Selected text below:

Ask HN: Review My App | "LifesBook"  =  Twitter  +  A Diary - peternicholls

Please review my app AND business model:<p>http://www.lifesbook.com<p>WHAT THE SITE DOES<p>LifesBook is a private online diary (or journal) that works much the same way twitter works (in terms of SMS and hopefully user frequency of posts).<p>To make an entry all you need to do is send in an SMS, make as many entries as you like whenever you like!  If you start to get lazy with your entries (like you would with a normal diary) don't worry we can kindly remind you.<p>THE BUSINESS<p>So I think this is the kind of app that a few months ago you would see with no business model apart from ads, basically fuck that.
I have gone for the typical subscription based approach set at $9.99 per month for now, I hope to get this cost down and I will be able to when I get a bit of the economies of scale loving.<p>I aim to and hope that I have created such a good product that $9.99 seems like great value. As you would expect after a user has been using the site for a few months the data (their entires) we store for them becomes really quiet valuable to the user. This makes me want to extend the trial period from the current week to as long as possible (eg 3 months) but SMS costs are just to crazy to be able to do that right now.<p>What do you think about this business model and approach?? Its an app that I think allot of people would use if free but how can i make that financially viable? I don't think I can so thats why iv done what iv done.<p>FEW MORE THINGS<p>Due to the SMS cost I currently only have a UK number available, this may mean it will cost a user outside of the UK more to send a text in. I am not to sure. But either way I plan to add a US number as soon as its financially viable, I am guessing thats within the month.<p>Search has just died on us in production, its a hosting issue and we are on to it.. Decided to release anyways. Meh<p>FEEDBACK<p>I want as much feedback as possible and not just on the app I also want feedback on the business behind it.

End of Selected text.

> [Instruction A]
In the app review post, what monthly subscription price is set for the app?
> [Instruction B]
Retype the passage of the app review post from "Ask HN: Review" up to and including "basically fuck that.".

Information given below:

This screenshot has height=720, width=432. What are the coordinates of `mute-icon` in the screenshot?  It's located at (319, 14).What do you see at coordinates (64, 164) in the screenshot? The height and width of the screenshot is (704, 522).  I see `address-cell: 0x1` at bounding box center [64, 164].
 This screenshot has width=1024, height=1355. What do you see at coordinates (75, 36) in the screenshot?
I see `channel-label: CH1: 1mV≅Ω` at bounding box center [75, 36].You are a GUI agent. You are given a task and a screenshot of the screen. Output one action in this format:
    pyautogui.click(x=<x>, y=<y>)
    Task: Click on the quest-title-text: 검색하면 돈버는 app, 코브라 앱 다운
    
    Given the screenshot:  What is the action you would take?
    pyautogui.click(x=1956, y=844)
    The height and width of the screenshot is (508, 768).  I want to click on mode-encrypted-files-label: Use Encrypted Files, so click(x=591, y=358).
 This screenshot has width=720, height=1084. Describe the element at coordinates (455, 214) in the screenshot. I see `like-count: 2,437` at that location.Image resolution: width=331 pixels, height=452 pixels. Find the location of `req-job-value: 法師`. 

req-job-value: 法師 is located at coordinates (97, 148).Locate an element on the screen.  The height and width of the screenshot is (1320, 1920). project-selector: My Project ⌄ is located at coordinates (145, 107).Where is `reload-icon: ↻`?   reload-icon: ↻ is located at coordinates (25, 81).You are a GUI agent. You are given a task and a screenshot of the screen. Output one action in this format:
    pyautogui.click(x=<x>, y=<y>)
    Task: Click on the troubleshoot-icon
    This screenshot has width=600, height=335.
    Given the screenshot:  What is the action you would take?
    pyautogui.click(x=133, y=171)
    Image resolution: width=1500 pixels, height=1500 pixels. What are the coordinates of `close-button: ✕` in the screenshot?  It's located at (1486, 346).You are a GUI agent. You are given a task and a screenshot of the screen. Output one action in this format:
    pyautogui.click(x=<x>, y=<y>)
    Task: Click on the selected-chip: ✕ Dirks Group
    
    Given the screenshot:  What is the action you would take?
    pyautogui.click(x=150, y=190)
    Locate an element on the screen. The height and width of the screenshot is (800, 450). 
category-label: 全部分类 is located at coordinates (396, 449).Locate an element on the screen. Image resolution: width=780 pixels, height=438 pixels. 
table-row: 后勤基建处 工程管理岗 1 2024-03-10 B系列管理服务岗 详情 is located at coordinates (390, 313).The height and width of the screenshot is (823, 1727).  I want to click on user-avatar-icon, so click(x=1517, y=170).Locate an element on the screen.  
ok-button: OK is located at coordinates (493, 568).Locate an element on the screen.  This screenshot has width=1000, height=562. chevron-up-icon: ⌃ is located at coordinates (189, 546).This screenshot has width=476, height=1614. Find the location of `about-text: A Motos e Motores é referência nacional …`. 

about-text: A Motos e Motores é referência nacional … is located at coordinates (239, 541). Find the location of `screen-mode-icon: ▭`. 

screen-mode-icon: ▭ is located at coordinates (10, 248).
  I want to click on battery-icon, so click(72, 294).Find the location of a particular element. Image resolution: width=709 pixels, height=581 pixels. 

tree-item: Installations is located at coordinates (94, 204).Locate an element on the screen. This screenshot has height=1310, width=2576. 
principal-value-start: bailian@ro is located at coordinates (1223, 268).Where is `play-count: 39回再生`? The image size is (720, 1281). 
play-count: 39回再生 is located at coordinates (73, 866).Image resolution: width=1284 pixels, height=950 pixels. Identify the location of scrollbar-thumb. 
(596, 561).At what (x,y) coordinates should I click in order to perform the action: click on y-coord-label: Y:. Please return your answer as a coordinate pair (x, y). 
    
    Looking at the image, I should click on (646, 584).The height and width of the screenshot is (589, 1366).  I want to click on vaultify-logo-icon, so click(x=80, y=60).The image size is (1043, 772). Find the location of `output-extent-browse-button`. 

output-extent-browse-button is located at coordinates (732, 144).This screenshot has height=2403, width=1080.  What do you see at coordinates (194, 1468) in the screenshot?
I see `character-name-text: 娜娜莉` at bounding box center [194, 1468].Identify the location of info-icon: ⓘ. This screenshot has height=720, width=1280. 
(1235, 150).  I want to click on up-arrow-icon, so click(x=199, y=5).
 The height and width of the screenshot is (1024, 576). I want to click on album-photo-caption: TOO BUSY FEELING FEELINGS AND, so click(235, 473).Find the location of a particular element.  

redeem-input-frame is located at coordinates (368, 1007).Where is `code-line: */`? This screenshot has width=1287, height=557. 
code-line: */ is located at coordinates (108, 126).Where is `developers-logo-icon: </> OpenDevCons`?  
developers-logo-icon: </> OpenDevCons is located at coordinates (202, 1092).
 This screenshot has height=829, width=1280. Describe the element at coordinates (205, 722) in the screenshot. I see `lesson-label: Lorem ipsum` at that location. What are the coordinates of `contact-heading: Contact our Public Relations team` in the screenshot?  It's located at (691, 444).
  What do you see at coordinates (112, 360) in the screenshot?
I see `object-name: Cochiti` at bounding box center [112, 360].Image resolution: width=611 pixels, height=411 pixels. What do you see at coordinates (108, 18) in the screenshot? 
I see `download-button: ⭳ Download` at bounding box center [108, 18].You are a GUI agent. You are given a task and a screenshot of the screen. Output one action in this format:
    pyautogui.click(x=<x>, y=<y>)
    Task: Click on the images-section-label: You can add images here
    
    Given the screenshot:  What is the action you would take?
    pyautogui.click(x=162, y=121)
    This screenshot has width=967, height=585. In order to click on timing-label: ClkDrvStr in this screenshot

End of Information given.

> [Expected answer A]
$9.99 per month.

> [Expected answer B]
Ask HN: Review My App | "LifesBook"  =  Twitter  +  A Diary - peternicholls

Please review my app AND business model:<p>http://www.lifesbook.com<p>WHAT THE SITE DOES<p>LifesBook is a private online diary (or journal) that works much the same way twitter works (in terms of SMS and hopefully user frequency of posts).<p>To make an entry all you need to do is send in an SMS, make as many entries as you like whenever you like!  If you start to get lazy with your entries (like you would with a normal diary) don't worry we can kindly remind you.<p>THE BUSINESS<p>So I think this is the kind of app that a few months ago you would see with no business model apart from ads, basically fuck that.